Some machine learning models are easy to fool:

  • Adding two white rectangles and two black rectangles to a stop sign made an AI image recognition system misclassify a stop sign as a “speed limit 45” sign.
  • Image-classification networks can be re-programmed to perform a completely different task than they were trained to do, by adding a single adversarial perturbation to the input.

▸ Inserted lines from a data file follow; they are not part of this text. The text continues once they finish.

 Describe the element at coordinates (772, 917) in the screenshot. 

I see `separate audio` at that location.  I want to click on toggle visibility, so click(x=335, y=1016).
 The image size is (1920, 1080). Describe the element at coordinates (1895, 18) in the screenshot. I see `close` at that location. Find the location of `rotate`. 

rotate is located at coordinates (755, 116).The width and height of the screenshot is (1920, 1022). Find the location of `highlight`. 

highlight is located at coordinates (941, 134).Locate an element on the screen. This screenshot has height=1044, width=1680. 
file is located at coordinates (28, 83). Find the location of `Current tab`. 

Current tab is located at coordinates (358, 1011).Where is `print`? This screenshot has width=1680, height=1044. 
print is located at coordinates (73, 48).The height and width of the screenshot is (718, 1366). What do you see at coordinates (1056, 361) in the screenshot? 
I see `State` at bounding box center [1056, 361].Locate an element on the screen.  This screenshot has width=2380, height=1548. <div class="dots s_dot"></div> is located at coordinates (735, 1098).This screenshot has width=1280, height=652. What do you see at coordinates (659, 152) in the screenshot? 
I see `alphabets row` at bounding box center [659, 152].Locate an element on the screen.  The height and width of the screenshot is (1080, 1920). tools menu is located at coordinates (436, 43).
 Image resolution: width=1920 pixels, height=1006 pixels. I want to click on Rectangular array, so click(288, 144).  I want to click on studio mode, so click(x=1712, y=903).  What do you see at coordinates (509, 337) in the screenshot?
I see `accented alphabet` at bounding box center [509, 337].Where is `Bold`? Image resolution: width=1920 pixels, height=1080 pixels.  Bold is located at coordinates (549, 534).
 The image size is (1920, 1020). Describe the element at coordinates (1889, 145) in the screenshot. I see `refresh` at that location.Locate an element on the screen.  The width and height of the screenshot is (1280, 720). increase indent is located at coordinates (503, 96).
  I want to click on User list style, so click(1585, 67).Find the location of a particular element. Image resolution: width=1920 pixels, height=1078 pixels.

Some machine learning models are deceptive in the sense that - like 'Clever Hans' - they produce the correct predictions on certain inputs, but for the wrong reasons:

  • An AI image classifier learned subtle correlations between certain watermarks in pictures of horses. When the watermark is manually removed from the picture of a horse, the AI image classifier is no longer able to classify it as a horse. When the watermark is added to a picture of a car, the AI classifier classifies the car as a horse, see “Unmasking Clever Hans Predictors and Assessing What Machines Really Learn” More broadly, AI classifiers have identified ships by the presence of water, trains by the presence of tracks or wolves by the presence of snow.
  • A medical AI image classifier learned spurious correlations and failed to properly predict cases from new hospitals outside of the hospitals which contributed training and validation data. It turned out that “the system had unexpectedly learned to identify metal tokens seen on the training and assessment images”, see "Detecting Spurious Correlations With Sanity Tests for Artificial Intelligence Guided Radiology Systems".